Fast.BI DBT Runner

A comprehensive Python library for managing DBT (Data Build Tool) DAGs within the Fast.BI data development platform. This package provides multiple execution operators optimized for different cost-performance trade-offs, from low-cost slow execution to high-cost fast execution.

🚀 Overview

Fast.BI DBT Runner is part of the Fast.BI Data Development Platform, designed to provide flexible and scalable DBT workload execution across various infrastructure options.
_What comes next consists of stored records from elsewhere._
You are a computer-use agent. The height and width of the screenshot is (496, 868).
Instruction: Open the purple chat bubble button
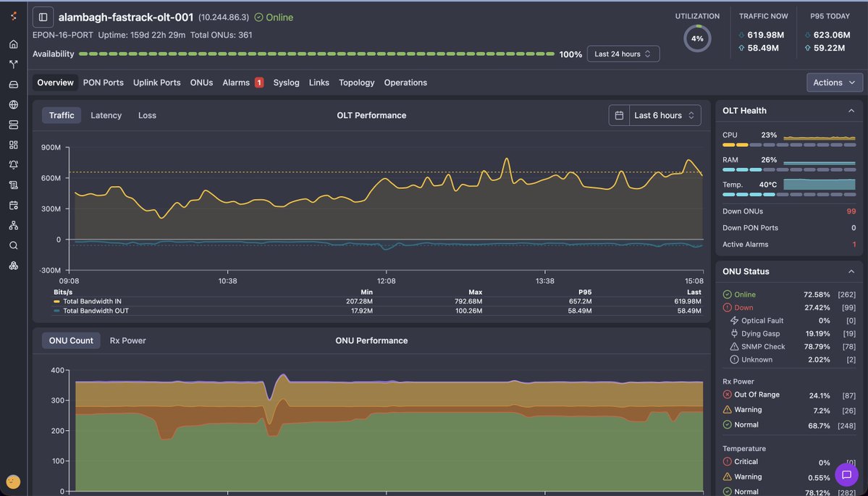click(846, 474)
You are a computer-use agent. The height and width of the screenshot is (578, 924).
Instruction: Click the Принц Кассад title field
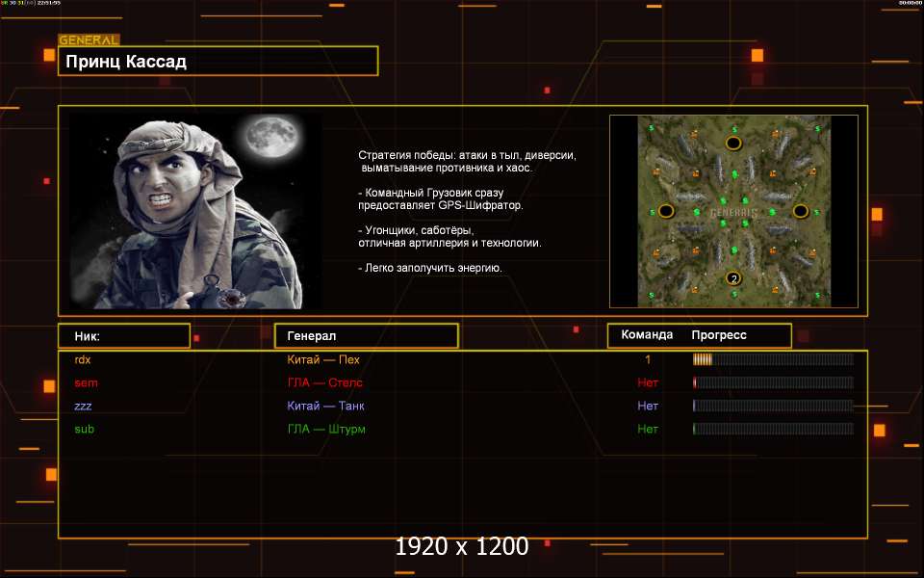click(x=218, y=62)
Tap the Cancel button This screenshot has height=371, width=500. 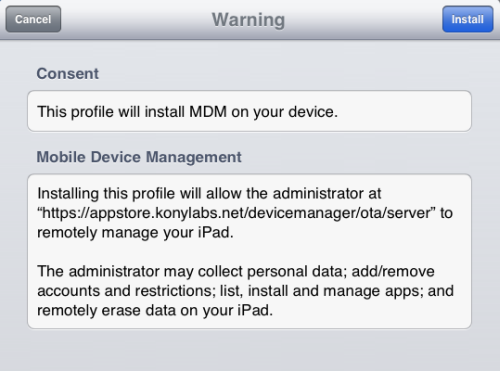(x=33, y=19)
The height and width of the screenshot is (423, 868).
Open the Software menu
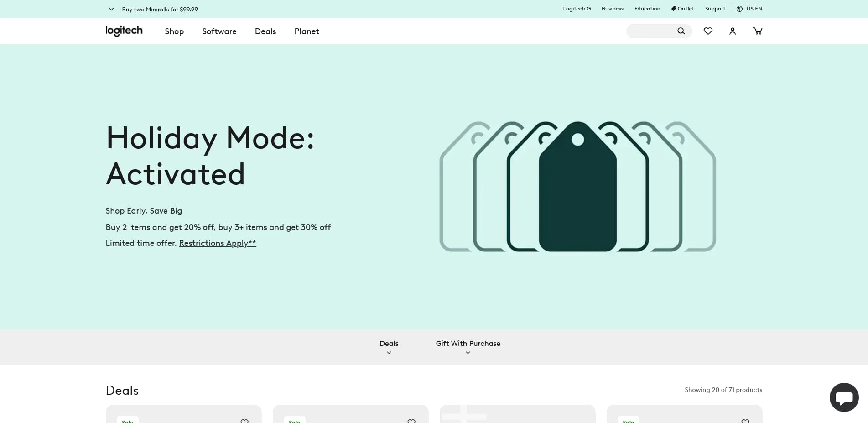click(x=219, y=31)
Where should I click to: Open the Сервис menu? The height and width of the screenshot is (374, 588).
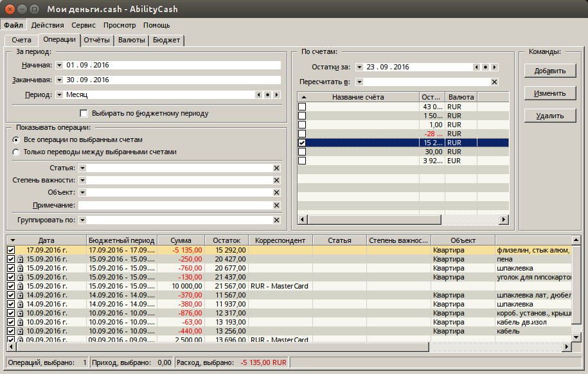pyautogui.click(x=84, y=25)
The package offers four distinct operator types, each optimized for specific use cases and requirements.

🎯 Key Features

Multiple Execution Operators: Choose from K8S, Bash, API, or GKE operators
Cost-Performance Optimization: Scale from low-cost to high-performance execution
Airflow Integration: Seamless integration with Apache Airflow workflows
Manifest Parsing: Intelligent DBT manifest parsing for dynamic DAG generation
Airbyte Integration: Built-in support for Airbyte task group building
Flexible Configuration: Extensive configuration options for various deployment scenarios

📦 Installation

Basic Installation (Core Package)

pip install fast-bi-dbt-runner

With Airflow Integration

pip install fast-bi-dbt-runner[airflow]

With Development Tools

pip install fast-bi-dbt-runner[dev]

With Documentation Tools

pip install fast-bi-dbt-runner[docs]

Complete Installation

pip install fast-bi-dbt-runner[airflow,dev,docs]

🏗️ Architecture

Operator Types

The package provides four different operators for running DBT transformation pipelines:

1. K8S (Kubernetes) Operator - Default Choice

Best for: Cost optimization, daily/nightly jobs, high concurrency
Characteristics: Creates dedicated Kubernetes pods per task
Trade-offs: Most cost-effective but slower execution speed
Use cases: Daily ETL pipelines, projects with less frequent runs

2. Bash Operator

Best for: Balanced cost-speed ratio, medium-sized projects
Characteristics: Runs within Airflow worker resources
Trade-offs: Faster than K8S but limited by worker capacity
Use cases: Medium-sized projects, workflows requiring faster execution

3. API Operator

Best for: High performance, time-sensitive workflows
Characteristics: Dedicated machine per project, always-on resources
Trade-offs: Fastest execution but highest cost
Use cases: Large-scale projects, real-time analytics, high-frequency execution

4. GKE Operator

Best for: Complete isolation, external client workloads
Characteristics: Creates dedicated GKE clusters
Trade-offs: Full isolation but higher operational complexity
Use cases: External client workloads, isolated environment requirements

🚀 Quick Start

Basic Usage

from fast_bi_dbt_runner import DbtManifestParserK8sOperator

# Create a K8S operator instance
operator = DbtManifestParserK8SOperator(
    task_id='run_dbt_models',
    project_id='my-gcp-project',
    dbt_project_name='my_analytics',
    operator='k8s'
)

# Execute DBT models
operator.execute(context)

Configuration Example

# K8S Operator Configuration
k8s_config = {
    'PLATFORM': 'Airflow',
    'OPERATOR': 'k8s',
    'PROJECT_ID': 'my-gcp-project',
    'DBT_PROJECT_NAME': 'my_analytics',
    'DAG_SCHEDULE_INTERVAL': '@daily',
    'DATA_QUALITY': 'True',
    'DBT_SOURCE': 'True'
}

# API Operator Configuration
api_config = {
    'PLATFORM': 'Airflow',
    'OPERATOR': 'api',
    'PROJECT_ID': 'my-gcp-project',
    'DBT_PROJECT_NAME': 'realtime_analytics',
    'DAG_SCHEDULE_INTERVAL': '*/15 * * * *',
    'MODEL_DEBUG_LOG': 'True'
}

📚 Documentation

For detailed documentation, visit our Fast.BI Platform Documentation.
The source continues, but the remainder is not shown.